## Start Records for this exercise

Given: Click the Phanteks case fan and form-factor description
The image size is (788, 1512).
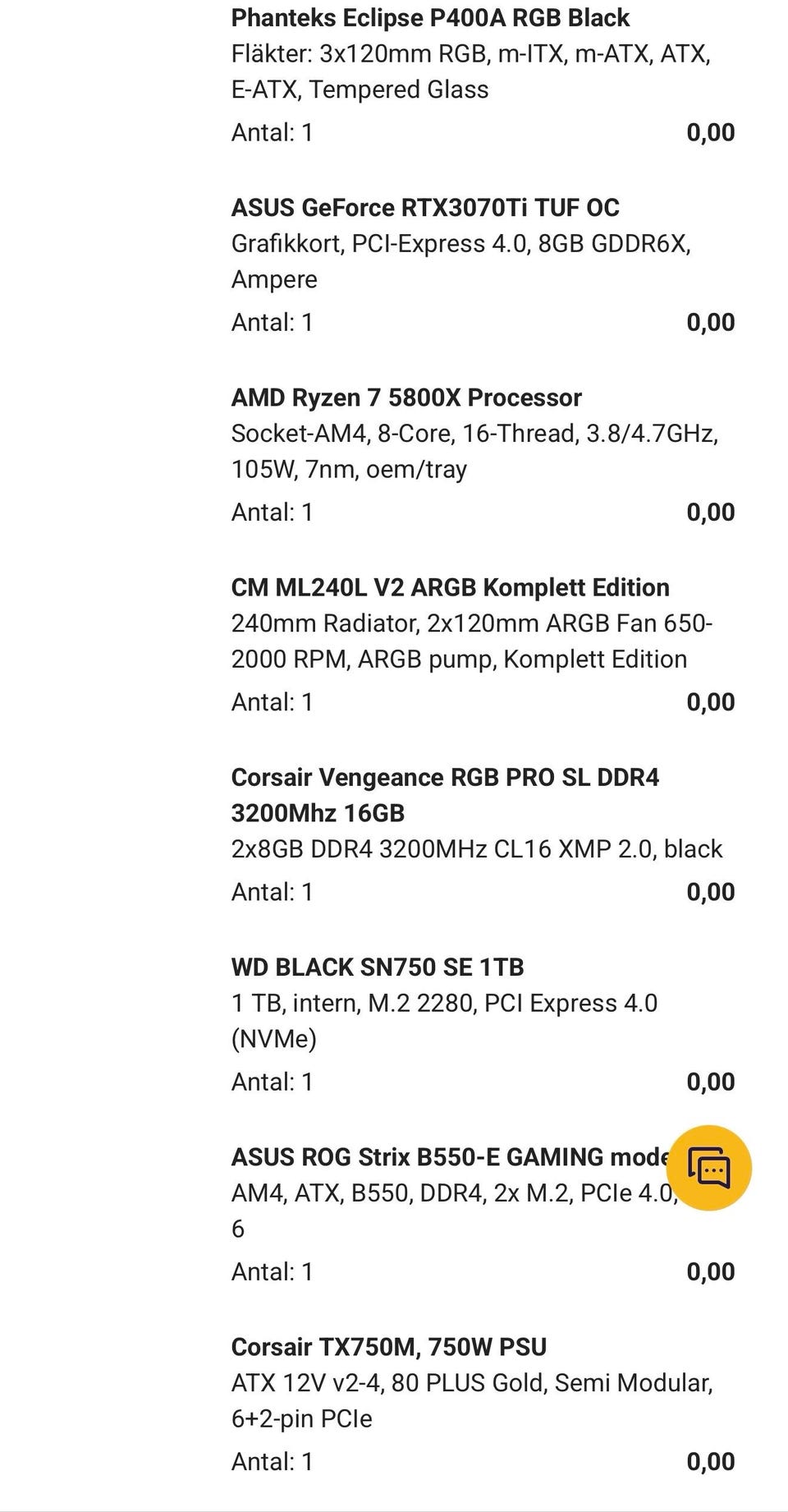Looking at the screenshot, I should tap(470, 71).
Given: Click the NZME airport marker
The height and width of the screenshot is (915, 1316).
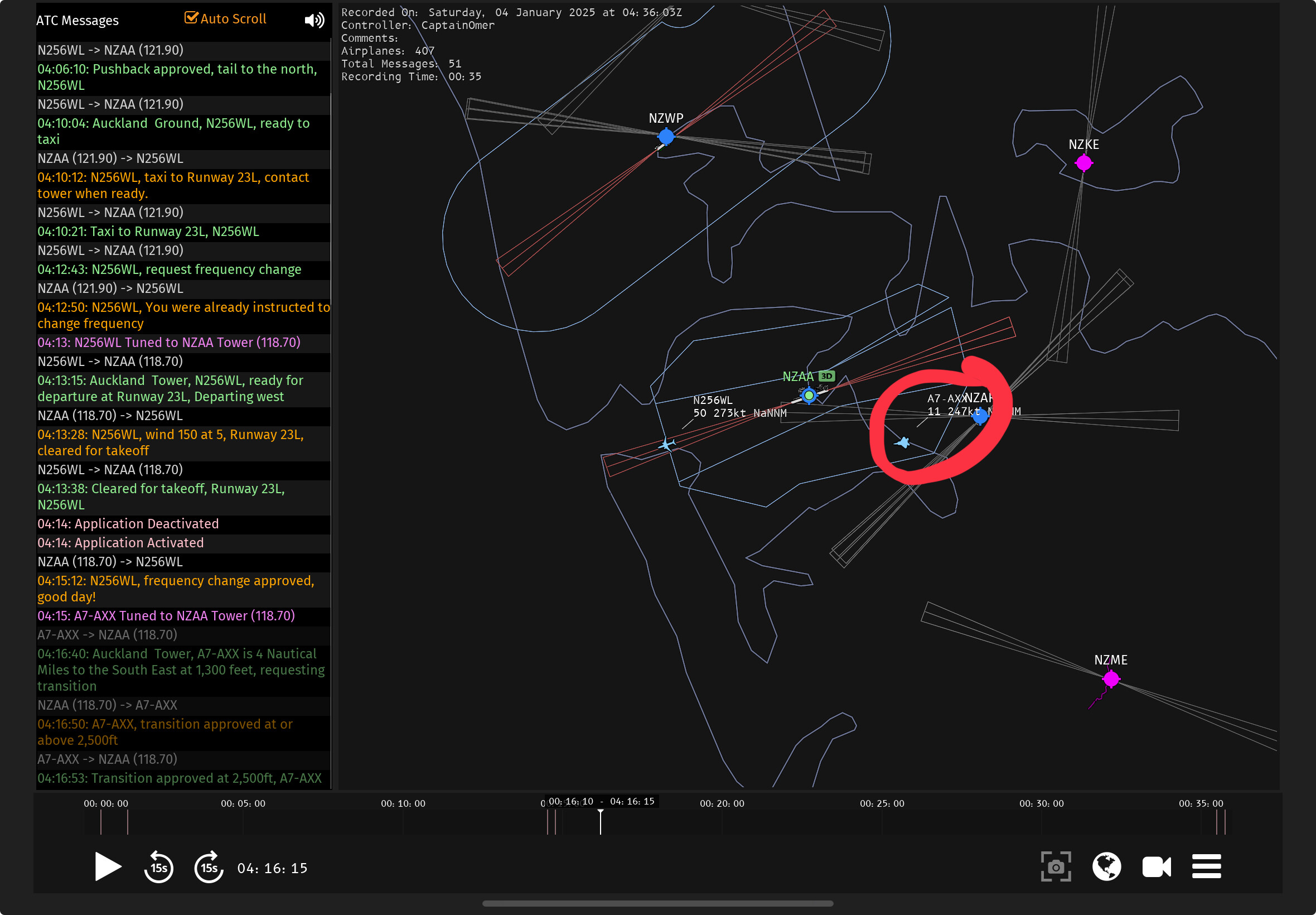Looking at the screenshot, I should point(1111,679).
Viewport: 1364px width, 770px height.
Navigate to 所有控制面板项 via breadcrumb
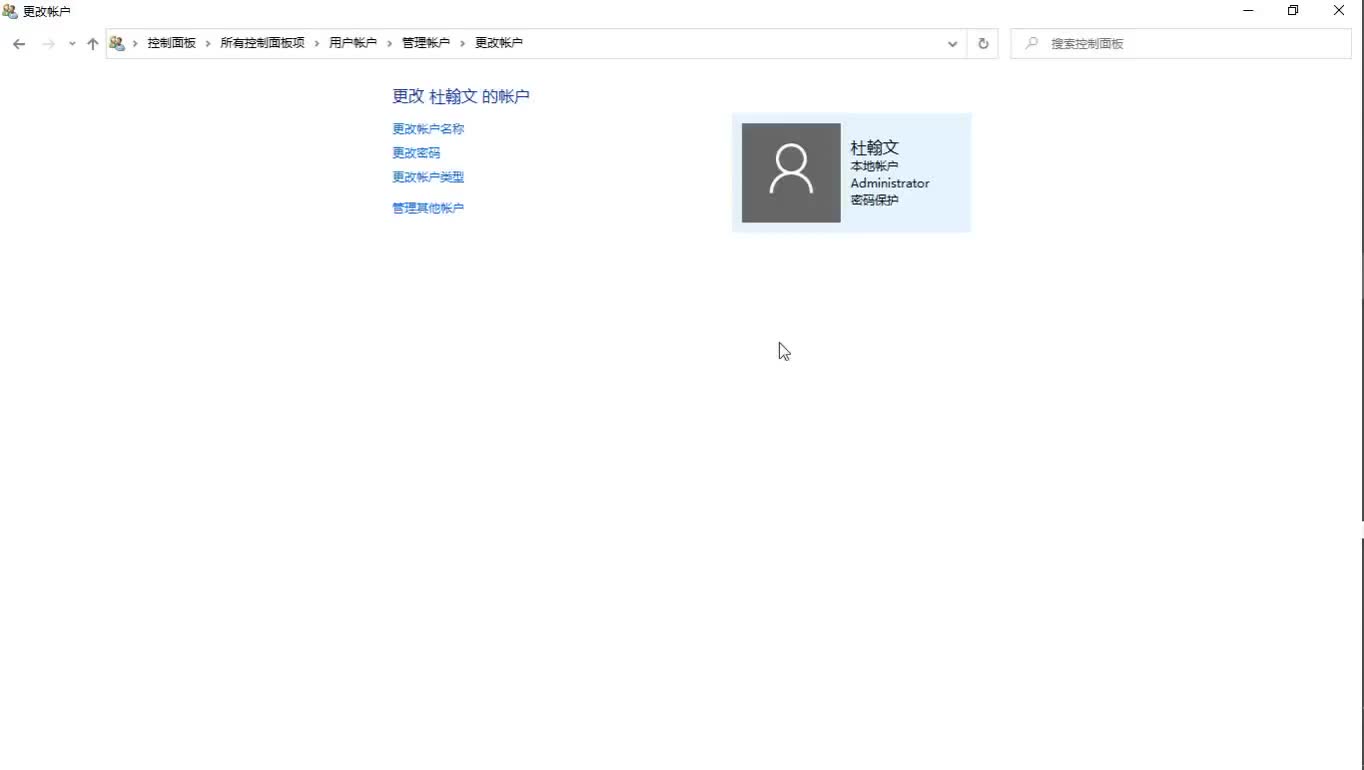[x=262, y=43]
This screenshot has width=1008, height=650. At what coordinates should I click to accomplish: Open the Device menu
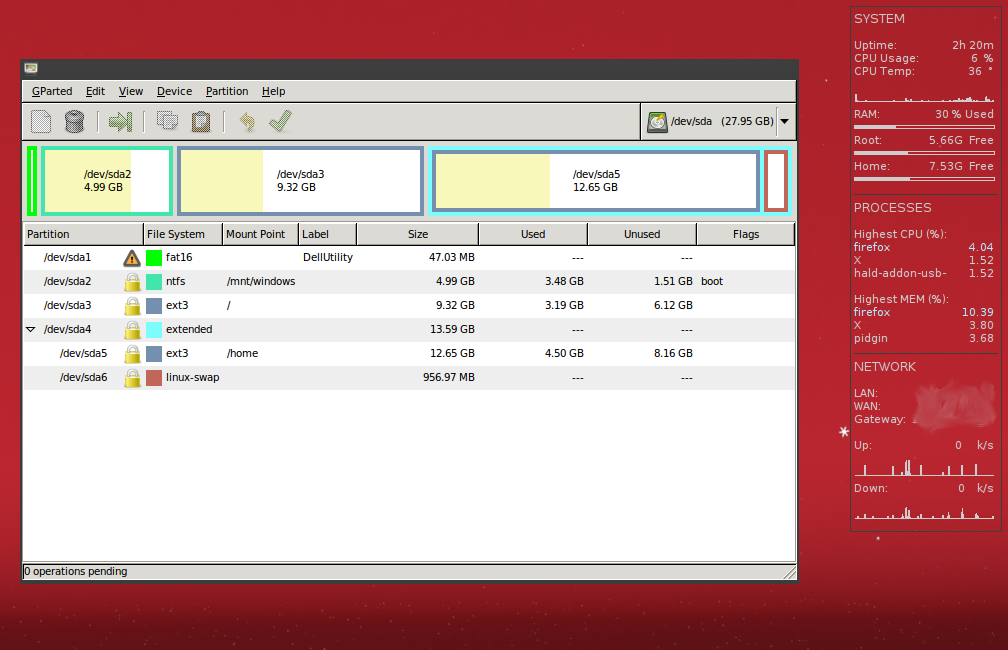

## End Records for this exercise

- [Goal of the exercise]
Pull out every line of the four items above and reproduce each one word for word, leaving out the pictures.

- [Solution]
Given: Click the Phanteks case fan and form-factor description
The image size is (788, 1512).
Looking at the screenshot, I should tap(470, 71).
Given: Click the NZME airport marker
The height and width of the screenshot is (915, 1316).
Looking at the screenshot, I should point(1111,679).
Viewport: 1364px width, 770px height.
Navigate to 所有控制面板项 via breadcrumb
[x=262, y=43]
This screenshot has width=1008, height=650. At what coordinates should I click to accomplish: Open the Device menu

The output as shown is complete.